Wednesday, April 6, 2011

How to Tell a True War Story

The way O'Brien describes a war story makes it sound like a giant contradiction. He says that there is a moral but if there is you can never understand it because you have to actually be there to get the meaning. He says that war stories are never true. In the end he compares these stories to all of these contradictions that make the meaning of this story no clearer than when I started reading.

Rat Kiley and Curt Lemon’s friendship is interesting because Kiley is the medic and his best friend dies by stepping on a mine and being blown to pieces, something that Kiley obviously can’t fix; not even a wound that can heal but he ends up in pieces in a tree. His death is kind of symbolic in the way that he’s described by O’Brien as taking the “curious step from the shade to the sunlight” and then being blown upwards from the force of the mine could be seen as him ascending to heaven.

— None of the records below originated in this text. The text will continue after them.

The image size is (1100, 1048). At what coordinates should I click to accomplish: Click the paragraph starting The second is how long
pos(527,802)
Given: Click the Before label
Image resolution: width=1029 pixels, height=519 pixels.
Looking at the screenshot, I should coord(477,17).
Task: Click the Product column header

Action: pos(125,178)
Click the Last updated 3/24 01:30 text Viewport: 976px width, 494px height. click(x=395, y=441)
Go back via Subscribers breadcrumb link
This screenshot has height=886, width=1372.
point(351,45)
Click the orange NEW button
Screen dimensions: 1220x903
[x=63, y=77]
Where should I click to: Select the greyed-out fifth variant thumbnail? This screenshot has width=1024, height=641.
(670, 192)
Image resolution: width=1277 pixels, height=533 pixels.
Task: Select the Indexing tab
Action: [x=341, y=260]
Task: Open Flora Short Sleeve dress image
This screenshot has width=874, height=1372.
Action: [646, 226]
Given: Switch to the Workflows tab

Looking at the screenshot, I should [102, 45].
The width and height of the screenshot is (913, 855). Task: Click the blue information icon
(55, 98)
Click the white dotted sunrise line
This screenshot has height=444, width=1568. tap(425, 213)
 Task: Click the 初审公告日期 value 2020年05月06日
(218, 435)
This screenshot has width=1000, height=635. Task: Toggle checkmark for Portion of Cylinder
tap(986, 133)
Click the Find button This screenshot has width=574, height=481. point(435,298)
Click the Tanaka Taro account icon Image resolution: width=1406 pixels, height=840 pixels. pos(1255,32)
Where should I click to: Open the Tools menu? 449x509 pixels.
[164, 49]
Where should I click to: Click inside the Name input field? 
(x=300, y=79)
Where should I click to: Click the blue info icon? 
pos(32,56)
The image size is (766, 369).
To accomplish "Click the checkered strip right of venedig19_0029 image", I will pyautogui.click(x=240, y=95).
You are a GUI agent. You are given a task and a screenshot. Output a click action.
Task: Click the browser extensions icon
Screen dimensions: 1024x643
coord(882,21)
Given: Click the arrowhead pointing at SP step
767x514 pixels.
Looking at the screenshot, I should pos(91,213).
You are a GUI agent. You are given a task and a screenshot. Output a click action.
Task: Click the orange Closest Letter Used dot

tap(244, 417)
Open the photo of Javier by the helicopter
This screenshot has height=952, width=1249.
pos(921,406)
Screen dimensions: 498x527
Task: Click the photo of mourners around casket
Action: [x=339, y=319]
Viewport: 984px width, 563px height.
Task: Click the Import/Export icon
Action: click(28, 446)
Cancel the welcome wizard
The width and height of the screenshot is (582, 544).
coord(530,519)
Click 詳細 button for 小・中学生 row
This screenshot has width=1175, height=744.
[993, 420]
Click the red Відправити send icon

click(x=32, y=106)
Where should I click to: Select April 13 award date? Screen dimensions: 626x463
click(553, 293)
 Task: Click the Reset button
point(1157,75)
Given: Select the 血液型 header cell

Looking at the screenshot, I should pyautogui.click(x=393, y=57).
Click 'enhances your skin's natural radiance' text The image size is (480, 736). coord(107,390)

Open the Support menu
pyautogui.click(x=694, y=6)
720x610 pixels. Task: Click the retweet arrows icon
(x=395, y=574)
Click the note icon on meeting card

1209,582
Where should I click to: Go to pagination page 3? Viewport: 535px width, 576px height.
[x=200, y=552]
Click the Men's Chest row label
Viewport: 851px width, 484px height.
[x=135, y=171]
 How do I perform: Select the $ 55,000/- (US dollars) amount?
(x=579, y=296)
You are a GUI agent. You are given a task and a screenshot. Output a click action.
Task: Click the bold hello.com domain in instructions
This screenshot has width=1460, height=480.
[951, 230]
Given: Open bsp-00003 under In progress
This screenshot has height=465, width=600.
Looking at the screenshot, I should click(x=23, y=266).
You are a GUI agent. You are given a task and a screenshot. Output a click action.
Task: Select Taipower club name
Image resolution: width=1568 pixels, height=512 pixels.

Rat Kiley brutally killing the baby buffalo was more disturbing than Lemon’s death. To me, this seemed like Kiley killed something so innocent in revenge for the Viet Cong killing his idol and his “soul mate.” Kiley doesn’t cope in the way that one should right away so he fights violence with violence. It isn’t until later where he pours his heart out and mulls over this letter that he writes to Lemon’s sister where he explains himself thoroughly and cries in remembrance, which is most likely the reason he’s do offended when “the dumb cooze” doesn’t write back.

1 comment:

  1. Your text is too dark for your background. Can you change this? Wasn't the baby buffalo episode just horrific? As I said, I was very moved by the comment about Nam being the Garden of Evil which fresh, new sins. You're right, Kiley fights violence with violence which we know will only make things worse. And the "dirty" language also seems a by-product of the violence perhaps.